Тут доложили о прибытии нового гостя. При его имени головы всех присутствующих обернулись на вошедшего. Им оказался довольно высокий молодой человек с очень темными коротко стриженными волосами и быстрым взглядом черных глаз. Кожа его лица едва уловимо отливала перламутром – чувствовалась какая-то неверная, неопределенная смуглость, некий оливковый оттенок, более заметный тогда, когда черты лица приходили в движение. Этот тончайший слой олифы природа нанесла, без сомнения, уже из последних сил, не в состоянии дальше передавать в поколениях невольное завещание какого-нибудь пиренейского или неаполитанского предка. Лицо показалось мне спокойным, и решительность его линий напоминала о натуре, привыкшей добиваться своего, идя к цели кратчайшим путем. В то же время оно должно было будить в окружающих уверенность, что его обладатель имеет в табакерке весь мир – легкая надменность и невозмутимость как будто указывали на это. Молодой человек казался не старше двадцати пяти лет, и я тем более удивился испытанному мной ощущению, которое представлялось мне тем вернее, чем дольше я подвергал его испытанию. Что-то в этом лице показалось мне очень знакомым, не само лицо, а его выражение; но это ощущение таково, каков и предмет, его вызвавший, – мимолетно, и если не разрешишь загадку сразу, то сколько ни вглядывайся, ничего не придумаешь. Время упущено, ощущение исчезает, а воспоминание не в силах его возродить. Так что я посмотрел – и только.
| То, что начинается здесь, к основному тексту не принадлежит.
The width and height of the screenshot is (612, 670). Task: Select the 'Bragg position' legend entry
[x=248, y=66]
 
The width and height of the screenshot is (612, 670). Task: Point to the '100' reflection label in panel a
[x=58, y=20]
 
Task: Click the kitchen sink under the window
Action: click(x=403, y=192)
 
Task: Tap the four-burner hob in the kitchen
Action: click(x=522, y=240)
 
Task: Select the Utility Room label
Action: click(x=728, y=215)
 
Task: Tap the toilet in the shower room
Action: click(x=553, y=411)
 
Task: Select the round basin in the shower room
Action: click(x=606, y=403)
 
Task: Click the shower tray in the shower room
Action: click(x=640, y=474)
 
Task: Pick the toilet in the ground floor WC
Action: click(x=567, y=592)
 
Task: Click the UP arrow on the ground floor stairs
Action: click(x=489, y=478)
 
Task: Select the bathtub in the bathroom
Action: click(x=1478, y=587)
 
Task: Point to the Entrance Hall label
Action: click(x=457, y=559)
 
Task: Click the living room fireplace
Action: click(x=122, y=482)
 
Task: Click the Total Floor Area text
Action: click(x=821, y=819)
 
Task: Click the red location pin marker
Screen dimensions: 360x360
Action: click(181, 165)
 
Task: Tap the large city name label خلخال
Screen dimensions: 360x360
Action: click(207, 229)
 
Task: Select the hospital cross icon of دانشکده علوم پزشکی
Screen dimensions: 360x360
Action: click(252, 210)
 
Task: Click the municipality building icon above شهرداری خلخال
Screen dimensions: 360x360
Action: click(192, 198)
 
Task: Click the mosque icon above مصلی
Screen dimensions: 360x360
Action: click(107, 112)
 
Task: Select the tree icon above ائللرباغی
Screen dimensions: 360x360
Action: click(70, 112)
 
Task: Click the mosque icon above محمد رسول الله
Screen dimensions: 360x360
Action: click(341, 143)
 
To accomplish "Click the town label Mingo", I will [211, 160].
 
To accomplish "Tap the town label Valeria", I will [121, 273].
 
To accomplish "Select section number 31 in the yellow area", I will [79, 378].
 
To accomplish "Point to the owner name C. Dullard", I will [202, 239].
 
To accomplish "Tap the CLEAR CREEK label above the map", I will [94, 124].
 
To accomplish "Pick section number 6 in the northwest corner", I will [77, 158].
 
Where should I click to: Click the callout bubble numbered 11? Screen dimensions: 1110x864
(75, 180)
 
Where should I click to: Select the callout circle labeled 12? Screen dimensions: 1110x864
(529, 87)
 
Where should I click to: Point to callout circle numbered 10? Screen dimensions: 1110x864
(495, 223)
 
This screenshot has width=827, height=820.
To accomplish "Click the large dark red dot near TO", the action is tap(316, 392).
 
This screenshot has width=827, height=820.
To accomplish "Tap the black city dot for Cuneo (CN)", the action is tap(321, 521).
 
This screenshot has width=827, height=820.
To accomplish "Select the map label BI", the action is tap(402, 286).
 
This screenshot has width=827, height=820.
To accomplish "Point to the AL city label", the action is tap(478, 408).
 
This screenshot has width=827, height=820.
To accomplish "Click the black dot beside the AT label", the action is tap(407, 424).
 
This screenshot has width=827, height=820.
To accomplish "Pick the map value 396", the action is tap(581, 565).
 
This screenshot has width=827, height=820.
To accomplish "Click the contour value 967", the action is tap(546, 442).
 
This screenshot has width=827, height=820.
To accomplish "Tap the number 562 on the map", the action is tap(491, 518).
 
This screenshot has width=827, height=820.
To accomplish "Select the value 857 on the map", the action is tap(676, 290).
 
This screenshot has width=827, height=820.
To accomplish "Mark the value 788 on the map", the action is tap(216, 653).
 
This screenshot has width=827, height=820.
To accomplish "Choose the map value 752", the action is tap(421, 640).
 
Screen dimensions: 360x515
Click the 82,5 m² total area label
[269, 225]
Не укрылось от меня и то обстоятельство, что появление Александра де Вельд – так звали запоздавшего – вызвало в католическом священнике сильное волнение и, может быть, даже и возмущение, а в капитане Р. и некоторых других гостях помоложе, напротив, чрезвычайную радость и воодушевление.
– Вот так сюрприз! – воскликнула Вера Николаевна в то время, как Александр исполнял ритуалы приличий, – а мы уже не смели видеть вас в живых. Какие ужасные слухи доходили до нас, не правда ли, Фернье? – повернулась она к фельетонисту.
– Мой корреспондент сообщал мне из Нового Орлеана, что вас захватили дикари, – обратился тот к Александру.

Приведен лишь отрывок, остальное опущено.